_Instructions to follow_
Copy the passage of the energy storage text between "3) resources in" and "shows general examples.", inclusive, substituting "supplies" for "resources".

_Excerpt_
----

Systems and the Second Law of Thermodynamics, by Kevin Kilty

 SOURCE:

... "It appears that the storage problem is becoming almost universally recognized, but as is usual, not universally understood. When I read a paper filled with enthusiasm about some new breakthrough, the description is always limited to a very narrow technical discussion about how this particular idea works. It does not go into the details about how such a device would fit into a workable system.

It is to little avail if a new technology comes with new burdens placed on the system in which it must work – this is one flaw of so-called renewables within the grid. They may add energy to a delivery network, but they can’t be dispatched arbitrarily, and contribute little to voltage / frequency support. They placed the burden of ancillary services on other parts of the system.



Two Achilles heels

Whenever I read about some new or improved scheme to store energy I ponder two things about it. These are two ubiquitous Achilles heels:

1) What limitations does the second law of thermodynamics place on it, and

2) what are the other constraints that would limit its usefulness in a system? I focus on the second law because the first law just refers to conservation of energy itself, and this is not where most limitations on the use of energy, or in fact limitations on any human activity, come from.[1]

Some definitions


Losses on energy to work conversion imposed by the second law are called irreversibilities, or an even fancier term is “destruction of exergy”. What this means is that some energy converted in a system doesn’t contribute to useful work.

Useful work is always and everywhere the goal. So, things that contribute to this problem include:

1) that heat can’t be converted 100% into work;
 

2) chemical reactions cannot be made to go to completion and lead to some amount disordered materials;

3) that high temperatures contribute to heat flow into the dead state[2], or as Willis Eschenbach terms them, to parasitic losses;

4) high pressures contribute to loss of the mechanical energy used to produce high pressure in the first place. This work also heads to the dead state;

5) long chains of conversion with little losses at each step; 6) fast rates of conversion. Be aware of these problems.

Systems issues include:
1) inadequate amounts of critical materials;

2) inadequate available terrain;

3) resources in the wrong places that require long distance transport;

4) demands for impossible slew rates (problems with time constants);

5) weight and volume constraints;

6) impossible demands of time span and huge demands for mass per unit of stored energy; and,

7) complexity.[3] Table 1 shows general examples.

General physical category of energy storage, Examples and Systems or second law constraints.

Kinetic energy (KE)    

Rotating KE of the turbo-machinery in a thermal power plant. As mechanical energy it is 100% available, but is subject to varying amounts of friction. Severe systems constraints particularly duration.

Mechanical Potential energy (PE)    
Pumped Hydro. Raising massive blocks.    As mechanical energy it is 100% available, but has frictional losses. Many systems constraints, mainly with regard to mass/terrain.

Thermal Energy  
 
Molten salt reservoirs, hot rocks, glowing hot metals, etc.    Availability constraints following directly from the second law. Excessive materials demands. Parasitic losses.

Chemical Energy[4]  
 
Batteries. Hydrogen or hydrogen carriers like ammonia.    Many second law constraints from chemical equilibrium and the production of disordered products. Many systems constraints, such as exotic material.

----

_Dataset content_
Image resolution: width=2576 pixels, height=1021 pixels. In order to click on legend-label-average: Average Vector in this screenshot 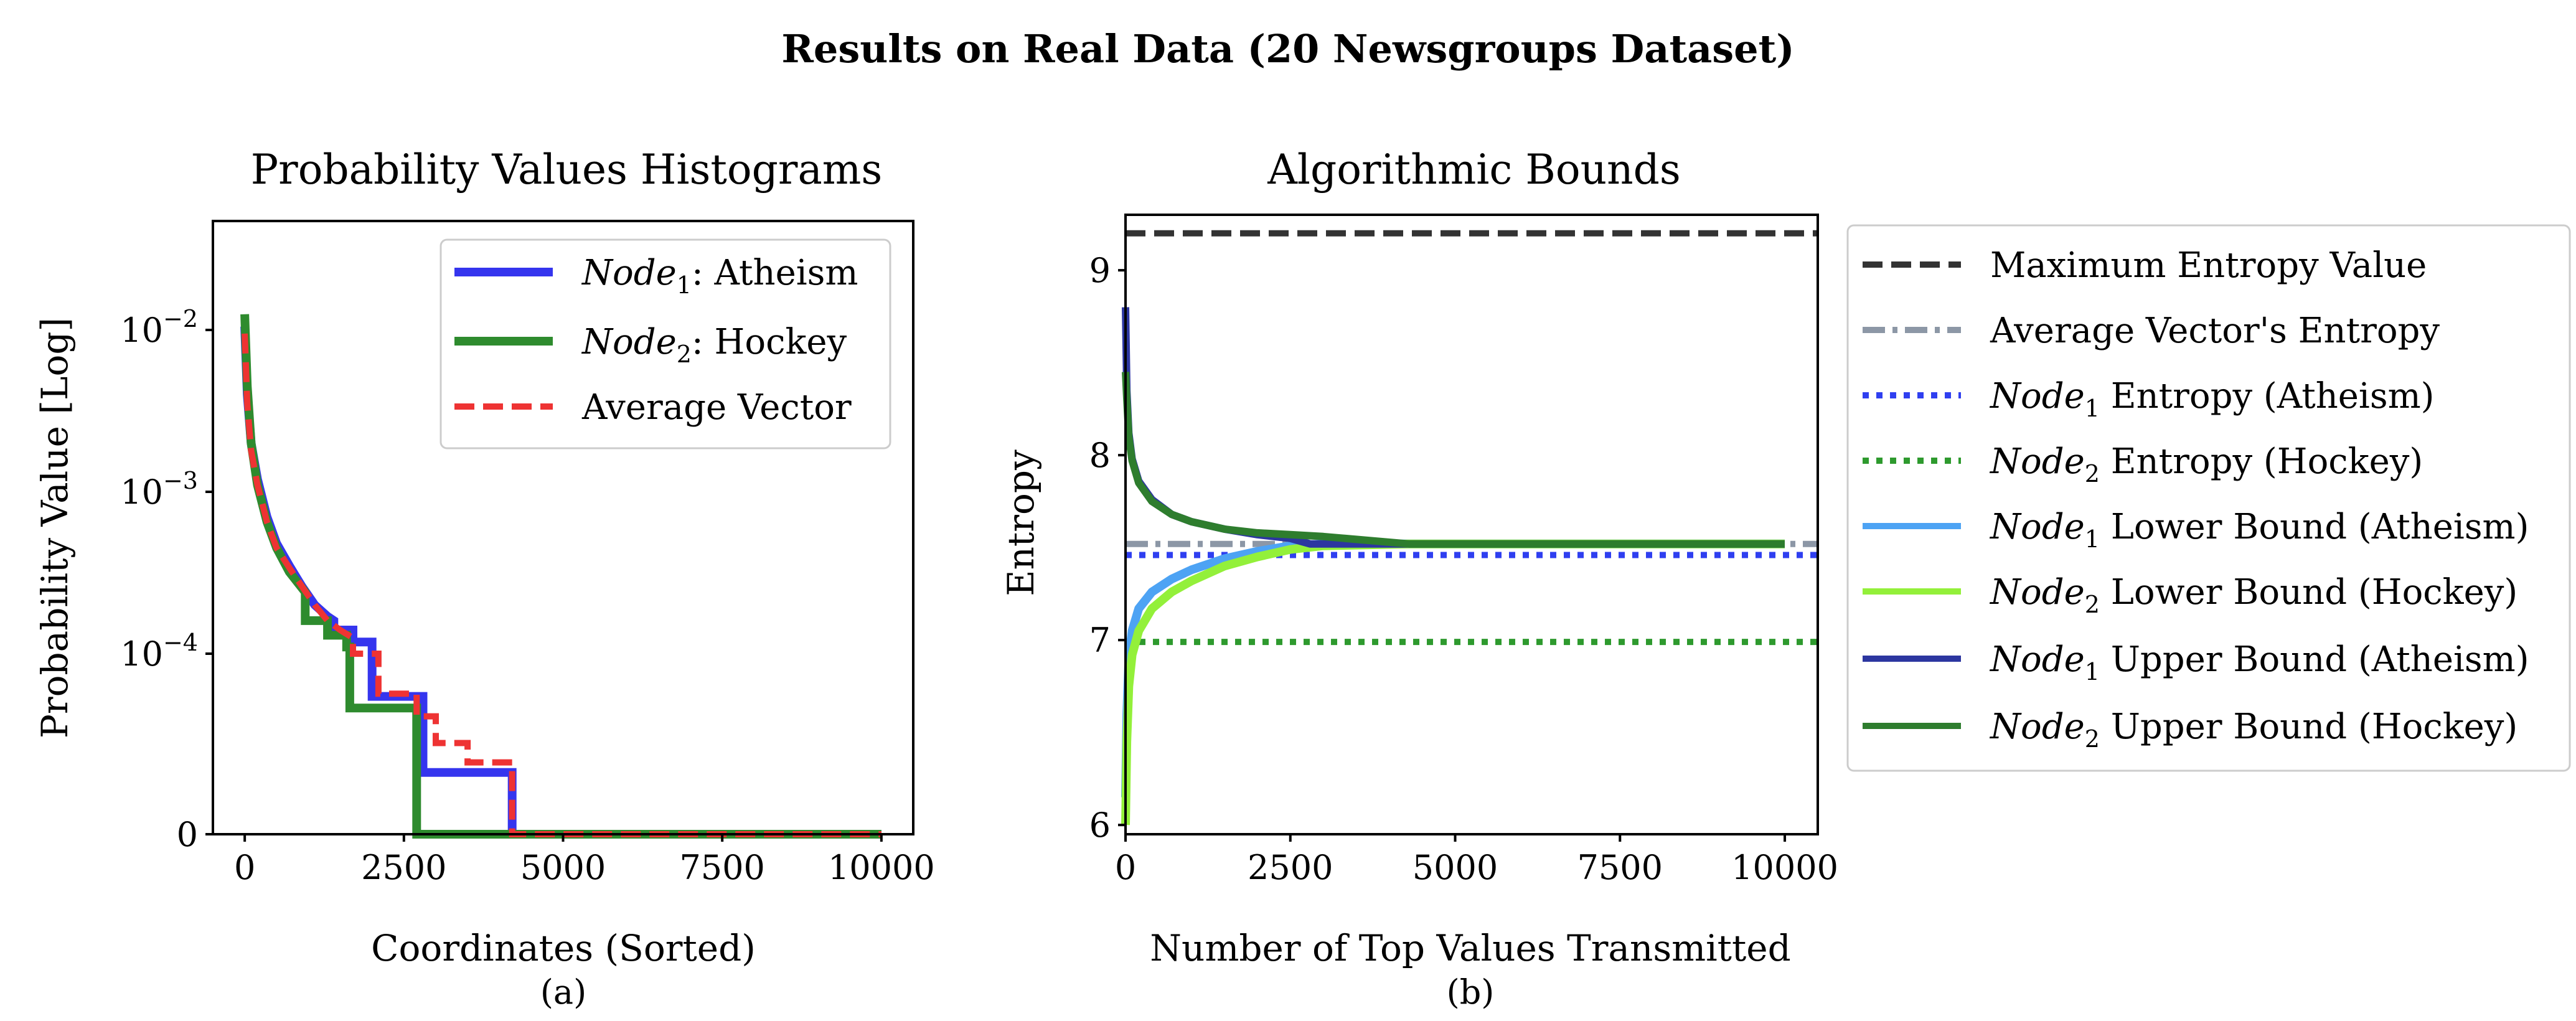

----

_Answer to this exercise_
3) supplies in the wrong places that require long distance transport;

4) demands for impossible slew rates (problems with time constants);

5) weight and volume constraints;

6) impossible demands of time span and huge demands for mass per unit of stored energy; and,

7) complexity.[3] Table 1 shows general examples.